Beanie Babies may have long gone bust, but many other collectibles are booming. Which means new players are trying to get into the collectibles game and existing ones are branching out. Heritage Auctions realized that there was a growing market in luxury collectibles and hired Matthew Rubinger, a twenty-something millennial who started dealing in luxury handbags for his mother and her friends when he was 16, to launch a new luxury accessories business group shortly after the wunderkind graduated from Vanderbilt in 2010. During Rubinger’s first year, Heritage sold $4 million worth of used handbags.

It wasn’t long before Christie’s took note, hiring away Rubinger, and most of his luxury accessories staff, in 2014. Heritage filed suit in June of that year, claiming more than $40 million in damages for the alleged corporate raid. Rubinger seems happy with the switch. He says his highlight of 2016 was the sale at Christie’s in Hong Kong of an Hermes Himalaya Birkin bag, featuring Nilo crocodile and 245 diamonds, for $300,000.

The collectibles war between the titans continues to heat up. This time the battlefront is technology, not staff. Last month, Heritage filed a new lawsuit alleging that Christie’s was using “spiders” to “scrape” Heritage’s archives for images and content, which they were re-posting wholesale on their new Collectrium service to make it look more robust and drive new collectibles collectors into Christie’s auction web. Fake accounts were used to access information, including one “Jason Bourne of Kathmandu.” As of the time of the filing, Heritage claimed 2.7 of Collectrium’s 11+ million listings actually belong to Heritage, including a one-of-a-kind listing for Prince’s custom Yellow Cloud guitar.

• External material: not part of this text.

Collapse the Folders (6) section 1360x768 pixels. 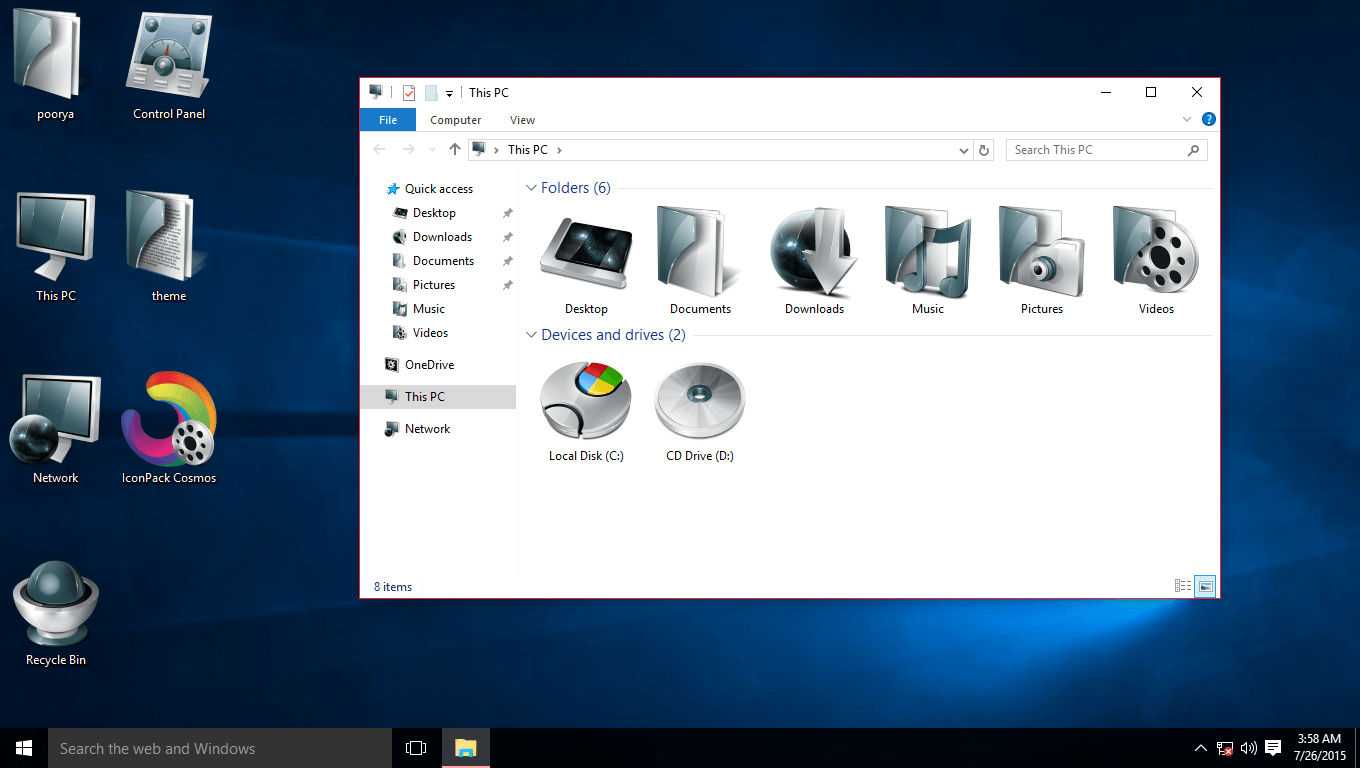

Will Jason Bourne of Kathmandu emerge with Prince’s guitar? Will Heritage have the next high-grossing handbag, leaving Christie’s with sloppy Chanel seconds? We’ll have to wait for the collectibles dust to settle to find out. Meanwhile, Heritage auctions will next offer a mint condition Topps 1958 Mickey Mantle card for auction in March. Get your paddle ready. Or just check your shoeboxes.